The aliens in general will constantly keep you on your toes, and the additional number of varieties will often have you adapting to the particular situation you find yourself in. For instance, large aliens, reminiscent of the Praetorian’s one had to face in the AVP games force you to utilise different weapons in order to bring them down.
Another thing to note is that the Face Huggers are even more annoying than their fully grown brethren. After bursting forth from an egg, these annoying little bastards are often so small they are difficult to see in the environment, and when they pounce you have a limited time to hit the required button to throw the monster off before it injects you with its ‘baby’, all the whilst reducing your health and armour count as you attempt to fight it off.
The human opponents moreover that you face will take cover, throw grenades and attempt to flank you, and their use of turrets will additionally challenge you as you attempt to flank them to bring the weapons systems offline.
Your team however operates a little differently. For one, they are invulnerable to harm (unless the game wants them to die), so you never need to worry about their wellbeing. They will frequently run out into the open and get themselves shot to hell without a care in the world. They will frequently get in your way and on occasion push you out of theirs so you can be shot at by the enemy – very nice of them.
On top of this, your team walk incredibly stiffly, almost as though they have something rammed up their arse, and if that’s not enough, when they aren’t taking pot shots at the enemy, they are dancing with them. On a couple of occasions when going up against Weyland Corporation troops, I noticed my team run right over to them, in which the marines and the Weyland boys began to shuffle awkwardly around each other as though they had no idea whose side they were on or what they were supposed to be doing.
Safe to say they do not often operate like stereotypical marines, and although I have no professional militarised training, I can say with little doubt that I do not believe trained military specialists would rush into an area that had not yet been cleared, or would run into rooms whee potential enemies might reside without any backup. They also wouldn’t run on ahead or stay behind, and inevitably lead you to, on occasion, fighting off a horde of aliens on your lonesome.
However, the unique personality of each team member and the conversations they often instigate will more often than not make you forget about many of the hiccups that occur in game. There’s one moment where a team member asks ‘where do these stairs lead?’ when entering a compound you have never been to before, and another repliers with ‘how are we supposed to know?’
Moving onto the multiplayer features of the game, unless you have an internet connection, you will be limited only to the co-operative play mode.
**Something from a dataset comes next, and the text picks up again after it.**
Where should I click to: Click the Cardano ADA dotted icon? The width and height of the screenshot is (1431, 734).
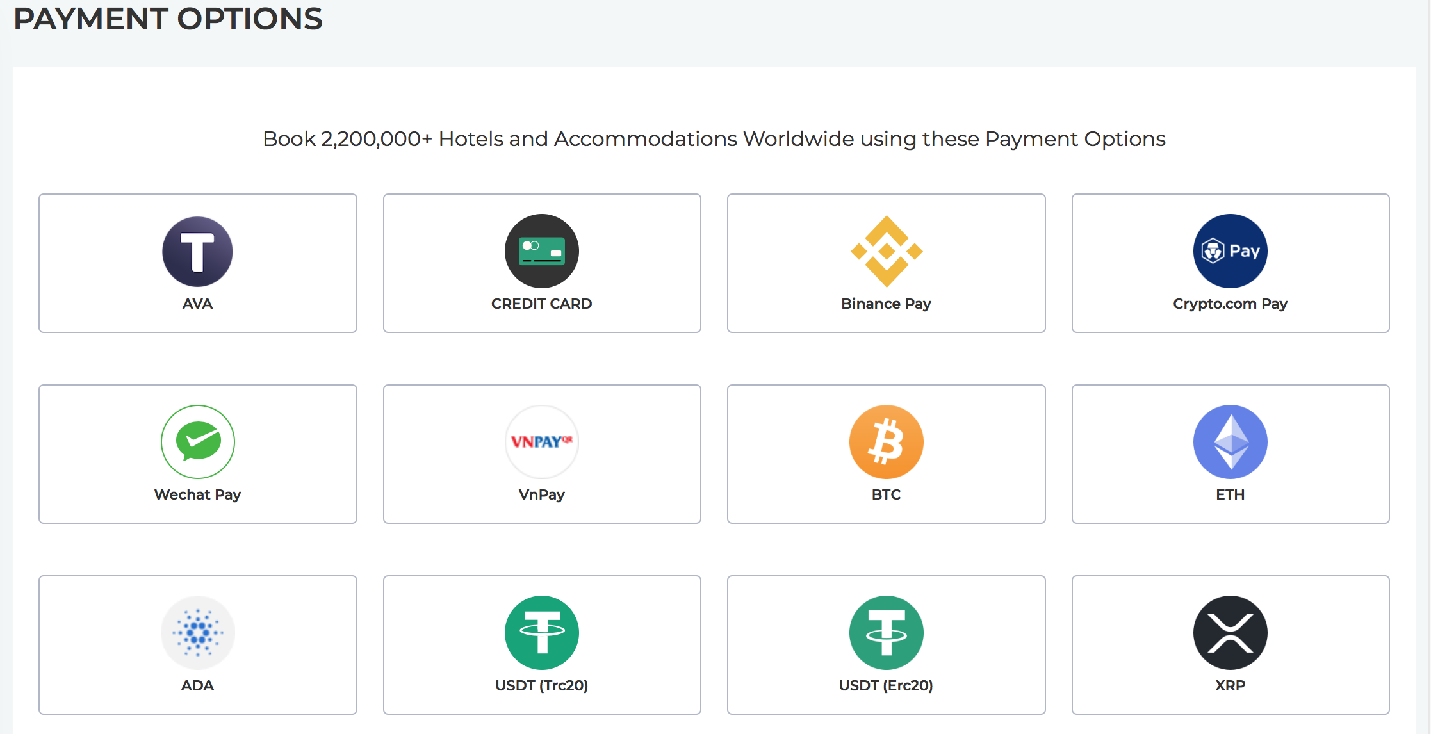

When playing co-operative play, in a local game (split screen, et al), two players can make their way through the campaign, whereas online, up top four players can march on through the game. Online multiplayer battles consist of four unique game modes which includes:
-Extermination: Marines and Xenomorphs clash in battle. The marines try to take out alien egg clusters, and the aliens try to stop them.
-Escape: Marines must escape through Xenomproh infected territory. The fastest team to make their way through wins.
-Survivor: Marines must face wave after wave of aliens until the time limit expires.
-Team Deathmatch: Self explanatory.
In conclusion: Aliens Colonial Marines will satisfy your insatiable appetite for action, violence and an incredible fun military hardware, however, by the end, you will be left with a desire for more.